Instructions to follow: Format the records from the line containing "Close the Paramètres de connexion dialog" through the line containing "tap(641, 22)", both included, as a numbered list, skipping blank lines. Leave the pictures out.

Supplied records:
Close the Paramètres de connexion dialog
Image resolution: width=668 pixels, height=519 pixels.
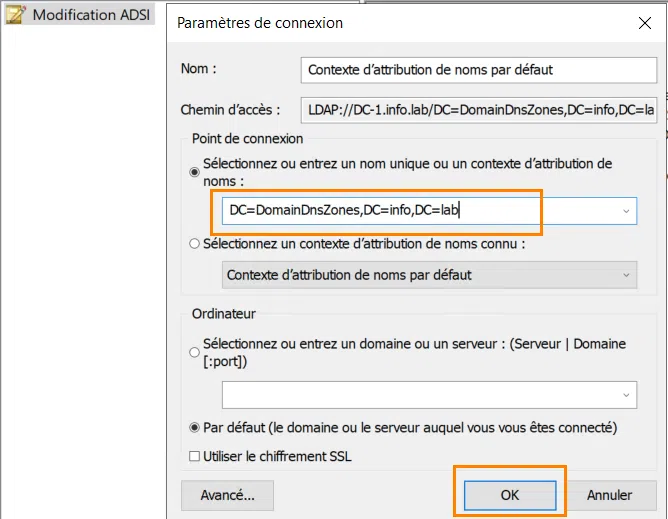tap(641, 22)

---

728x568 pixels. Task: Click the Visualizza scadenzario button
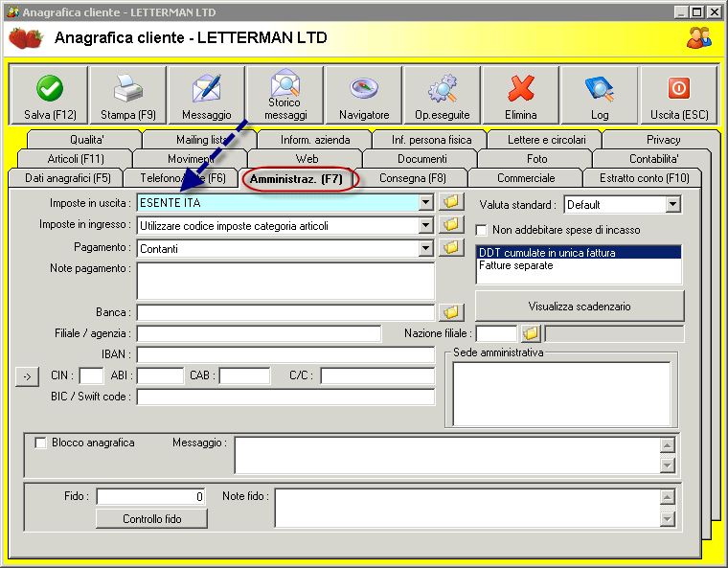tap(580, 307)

Solution to the exercise:
1. Close the Paramètres de connexion dialog
2. Image resolution: width=668 pixels, height=519 pixels.
3. tap(641, 22)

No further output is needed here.